** Page extract **
════════════════════

Going to the international market is needed a “safety net” of economic resources for the upcoming activities and it is also needed to have an established market in order to keep feeding you to cover the current and future expenses.
It is very common to feel the excitement on the new projects and try to scale up to international markets. This is also part of the other reason why startups fail when they hire too soon. However, before you do it you need to analyze the current situation and make a business plan.
My tips or proposals
In order to avoid this common mistake, you should check out the following points:
- Do you have enough economic and human resources to cover this?
- Analyze if your local market is already working properly or still need improvements.
- Analyze your strategy, if it makes more sense to make more efforts on your local market, develop new features or new complementary solutions.
I will speak in more details in the blog: How to Scale up your tech startups to International Markets?
After you have analyzes the questions from the previous point and you decided it’s the time to Scale-up. Then, it’s also time to analyze where and why.
Here is working the same concept of sales and your ideal customer. It means, before going to “the jungle” and “shot everywhere”, you need to analyze how it looks your ideal customer and make a list of leads fitting with this “ideal customer”.
Therefore, for this case, it doesn’t make sense to go everywhere and do it at the same time.
My tips or proposals
You can prevent this mistake by the following questions. This will help you to decide where, how many countries and the reasons to go there.
- Analyze where to go and why.
- Decide whether is better to focus on one foreign country and make all the efforts there or try some at the same time.
- Analyze where and why to go there. You can find a deep analyze of this in the post on how to scale up internationally your tech startup.
- It usually works better to try first to the countries surronding your local market. Even if they are not very potential, the local partners and customers references are useful or well known for these countries.
As a local vendor, you are a local company in your own country. You understand the market, culture and the working environment.
The most common mistake is trying to copy and paste the same model and strategy to international territories expecting the same results as in your local country.
Every culture and country work different, despite you may have some areas or regions with similar patterns. Every territory has different aspects as employees, partners, economy or culture.
For example, let’s imagine that you are a German vendor and you would like to expand to Spain. Is the market working in the same way as yours? Are your customers or partners working under the same conditions as your local market? Are you providing the same level of support?
My tips or proposals
Try to make an analysis of the whole picture including the factors previously mentioned. Don’t forget also that people prefer vendors or companies from their own country. More even, if your developers work in your local office they can offer local support that you can’t provide outside of your country.
For example, a German vendor would like to expand to Middle East territories. Then you need to understand how the culture and people work and cooperate there. In Germany, the customer may not ask you for an aggressive discount. However, if you don’t offer this to a Middle East customer or partner, they may feel offended and never work with you.
Let’s go to one real example, you are a polish vendor and your main product is a competitor of Cisco. Let’s call your product “AGD” and your target country “Italy“
AGD is more competitive from the technical or price side than Cisco. However, your brand is not well recognized.
Are you building your brand in parallel to your product?
The IT Startups very often make all the efforts on the product side and they forget to build the brand in parallel. The main reasons are coming from the technical side and not the commercial side.
When the brand is not well recognized, the customer experience insecurity and risky cause they are the first customers.
Most common cases: The customer won’t listen to you for a first introduction, it will be a thug way to get the PoC and in the last step get to the order.

════════════════════

** Material supplied **
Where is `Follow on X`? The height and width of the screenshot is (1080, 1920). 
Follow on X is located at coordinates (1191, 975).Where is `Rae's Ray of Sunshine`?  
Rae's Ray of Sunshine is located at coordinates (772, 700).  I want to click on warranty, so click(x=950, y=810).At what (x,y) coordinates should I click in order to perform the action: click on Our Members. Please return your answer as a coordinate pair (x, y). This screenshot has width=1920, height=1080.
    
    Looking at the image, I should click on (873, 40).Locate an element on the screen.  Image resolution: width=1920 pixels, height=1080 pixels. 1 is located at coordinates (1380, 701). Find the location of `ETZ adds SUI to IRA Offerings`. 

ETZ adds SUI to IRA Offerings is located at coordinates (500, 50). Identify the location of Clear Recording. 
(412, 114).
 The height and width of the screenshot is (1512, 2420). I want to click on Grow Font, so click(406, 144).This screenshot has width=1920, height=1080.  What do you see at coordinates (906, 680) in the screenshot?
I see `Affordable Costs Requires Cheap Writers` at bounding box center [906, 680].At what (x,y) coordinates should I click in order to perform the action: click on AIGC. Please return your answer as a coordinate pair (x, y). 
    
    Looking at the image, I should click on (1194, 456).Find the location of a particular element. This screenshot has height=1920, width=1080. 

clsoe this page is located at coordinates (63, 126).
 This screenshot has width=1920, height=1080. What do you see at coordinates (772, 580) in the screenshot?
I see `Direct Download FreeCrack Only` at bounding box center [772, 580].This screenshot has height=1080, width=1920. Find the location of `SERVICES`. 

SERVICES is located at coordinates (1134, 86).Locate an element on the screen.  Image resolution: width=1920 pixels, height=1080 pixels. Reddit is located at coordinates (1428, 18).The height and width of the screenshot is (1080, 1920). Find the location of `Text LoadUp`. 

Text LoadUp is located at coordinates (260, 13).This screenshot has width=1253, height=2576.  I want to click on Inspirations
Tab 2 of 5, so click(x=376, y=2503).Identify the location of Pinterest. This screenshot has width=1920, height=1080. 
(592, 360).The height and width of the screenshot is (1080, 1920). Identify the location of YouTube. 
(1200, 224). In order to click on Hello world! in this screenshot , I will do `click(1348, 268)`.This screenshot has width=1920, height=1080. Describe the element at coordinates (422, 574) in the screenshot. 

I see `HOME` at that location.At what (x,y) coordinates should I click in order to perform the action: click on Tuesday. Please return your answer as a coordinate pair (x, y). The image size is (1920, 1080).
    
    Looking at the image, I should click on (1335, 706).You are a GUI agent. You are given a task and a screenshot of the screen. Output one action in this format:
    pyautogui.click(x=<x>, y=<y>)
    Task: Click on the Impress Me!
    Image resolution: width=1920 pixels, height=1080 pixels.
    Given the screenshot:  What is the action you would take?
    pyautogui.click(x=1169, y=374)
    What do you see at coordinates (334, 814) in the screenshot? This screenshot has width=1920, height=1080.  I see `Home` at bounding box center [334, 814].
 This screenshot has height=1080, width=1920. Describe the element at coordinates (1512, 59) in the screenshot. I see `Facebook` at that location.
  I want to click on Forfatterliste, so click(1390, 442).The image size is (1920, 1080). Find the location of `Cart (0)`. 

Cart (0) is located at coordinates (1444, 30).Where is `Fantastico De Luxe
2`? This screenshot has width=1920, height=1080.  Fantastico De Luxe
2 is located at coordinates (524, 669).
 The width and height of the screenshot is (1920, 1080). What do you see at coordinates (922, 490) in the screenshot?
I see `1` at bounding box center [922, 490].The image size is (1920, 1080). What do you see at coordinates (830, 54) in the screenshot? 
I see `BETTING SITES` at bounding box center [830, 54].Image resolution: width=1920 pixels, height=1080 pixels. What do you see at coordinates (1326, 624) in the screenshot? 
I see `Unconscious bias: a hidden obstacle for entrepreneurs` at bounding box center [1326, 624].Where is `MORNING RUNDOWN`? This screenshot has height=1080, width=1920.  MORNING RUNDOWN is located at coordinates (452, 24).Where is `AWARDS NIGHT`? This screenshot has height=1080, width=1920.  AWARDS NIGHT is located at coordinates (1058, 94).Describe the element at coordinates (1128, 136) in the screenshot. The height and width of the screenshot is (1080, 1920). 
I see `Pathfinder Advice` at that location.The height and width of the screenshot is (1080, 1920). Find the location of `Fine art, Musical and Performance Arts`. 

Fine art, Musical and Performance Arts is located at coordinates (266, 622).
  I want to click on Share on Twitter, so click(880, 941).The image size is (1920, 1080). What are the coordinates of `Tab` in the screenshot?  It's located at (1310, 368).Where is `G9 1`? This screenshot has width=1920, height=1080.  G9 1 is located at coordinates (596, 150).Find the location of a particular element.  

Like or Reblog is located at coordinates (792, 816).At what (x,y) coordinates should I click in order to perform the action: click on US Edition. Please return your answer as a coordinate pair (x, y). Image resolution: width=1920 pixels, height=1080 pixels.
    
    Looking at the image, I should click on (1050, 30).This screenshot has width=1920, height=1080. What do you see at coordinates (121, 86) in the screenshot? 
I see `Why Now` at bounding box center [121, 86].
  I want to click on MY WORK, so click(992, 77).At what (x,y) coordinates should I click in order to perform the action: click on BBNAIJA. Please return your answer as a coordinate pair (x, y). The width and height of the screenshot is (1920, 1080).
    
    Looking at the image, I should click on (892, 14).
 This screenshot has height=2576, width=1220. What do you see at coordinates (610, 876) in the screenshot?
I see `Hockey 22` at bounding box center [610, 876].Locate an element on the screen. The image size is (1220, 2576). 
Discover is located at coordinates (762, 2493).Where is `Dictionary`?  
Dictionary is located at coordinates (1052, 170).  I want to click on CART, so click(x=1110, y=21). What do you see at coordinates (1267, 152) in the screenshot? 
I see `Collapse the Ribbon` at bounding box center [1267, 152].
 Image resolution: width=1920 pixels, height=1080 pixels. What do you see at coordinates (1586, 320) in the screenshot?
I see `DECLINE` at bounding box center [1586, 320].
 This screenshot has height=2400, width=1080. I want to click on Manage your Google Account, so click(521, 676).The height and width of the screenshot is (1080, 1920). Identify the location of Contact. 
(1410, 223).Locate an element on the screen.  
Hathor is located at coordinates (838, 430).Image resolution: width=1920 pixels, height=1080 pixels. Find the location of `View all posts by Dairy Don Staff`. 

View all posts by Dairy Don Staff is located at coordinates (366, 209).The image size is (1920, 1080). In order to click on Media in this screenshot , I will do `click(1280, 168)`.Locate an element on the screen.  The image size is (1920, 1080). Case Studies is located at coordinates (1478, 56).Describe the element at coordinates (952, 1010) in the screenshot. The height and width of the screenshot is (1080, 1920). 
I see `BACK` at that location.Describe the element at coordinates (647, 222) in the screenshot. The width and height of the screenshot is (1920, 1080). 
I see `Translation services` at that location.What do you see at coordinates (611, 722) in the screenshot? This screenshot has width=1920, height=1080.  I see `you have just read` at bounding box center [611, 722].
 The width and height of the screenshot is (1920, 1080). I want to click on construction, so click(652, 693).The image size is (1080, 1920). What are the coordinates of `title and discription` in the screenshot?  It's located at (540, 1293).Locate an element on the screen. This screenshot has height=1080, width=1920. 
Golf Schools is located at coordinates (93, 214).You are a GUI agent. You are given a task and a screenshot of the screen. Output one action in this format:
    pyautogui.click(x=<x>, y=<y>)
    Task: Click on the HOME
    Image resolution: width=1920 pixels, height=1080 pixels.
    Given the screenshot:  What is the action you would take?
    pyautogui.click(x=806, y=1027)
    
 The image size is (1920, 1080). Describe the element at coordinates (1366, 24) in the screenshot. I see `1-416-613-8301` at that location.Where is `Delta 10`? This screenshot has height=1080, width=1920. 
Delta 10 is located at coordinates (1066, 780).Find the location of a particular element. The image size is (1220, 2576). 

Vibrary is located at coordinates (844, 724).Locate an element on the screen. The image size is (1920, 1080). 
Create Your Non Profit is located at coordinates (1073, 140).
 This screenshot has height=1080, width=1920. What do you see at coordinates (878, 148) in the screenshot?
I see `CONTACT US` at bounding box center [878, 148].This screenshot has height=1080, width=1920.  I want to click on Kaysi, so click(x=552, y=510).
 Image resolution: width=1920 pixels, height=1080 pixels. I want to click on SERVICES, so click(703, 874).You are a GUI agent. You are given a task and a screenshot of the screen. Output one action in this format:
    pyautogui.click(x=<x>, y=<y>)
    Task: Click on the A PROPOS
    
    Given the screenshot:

════════════════════

** Task instructions **
1. Render this sentence from the piece on taking startups abroad into Spanish: "The most common mistake is trying to copy and paste the same model and strategy to international territories expecting the same results as in your local country."
2. Carry on the piece on taking startups abroad, picking up right after its final sentence.

** The responses **
1. El error más común es intentar copiar y pegar el mismo modelo y la misma estrategia en territorios internacionales esperando los mismos resultados que en tu país local.

2.
First of all, make an analysis of the potential impact of the brand in your customers in order to decide how much efforts makes there.
Second, make also an analysis of the branding. You can ask yourself the following questions:
- Can I achieve my target online by SEO, PPC campaigns or google ads?
- Does it make sense to make more efforts by traditional events?
- Should I invest in a local person to bring the relationships with partners and customers?
- Which of the previous cases should I put the priority?
The third most common mistake is related to the needs of the local market.
You have great product to cover some specific needs. These needs are not covered by anyone else or almost any competitor. However, does it exists a market for this gap?
In order to make this very easy to understand, I will give you this example.
Example: Trying to sell Gucci in Congo.
You are going to be the first one arriving to the local country, so you may think that there is a huge potential to create a monopoly. However, you are trying to sell luxury in a country where the people don’t have resources for basic survival.
If you apply this to technology vendors, it happens the same. You would like to sell a very specific technology in order to cover very specific needs. The main problem is on the buyer side. The buyers have not covered yet their basic technology needs.
Just before you invest in a new country, you can use yourself the following questions:
- Does it exist a market for your technology?
- Are the companies ready for buying such technology?
- Does it make sense to invest there or in other territories?
As I mentioned at point 3 of Copy and Paste the local model. It is relevant to understand how it works the business and sales in the local countries.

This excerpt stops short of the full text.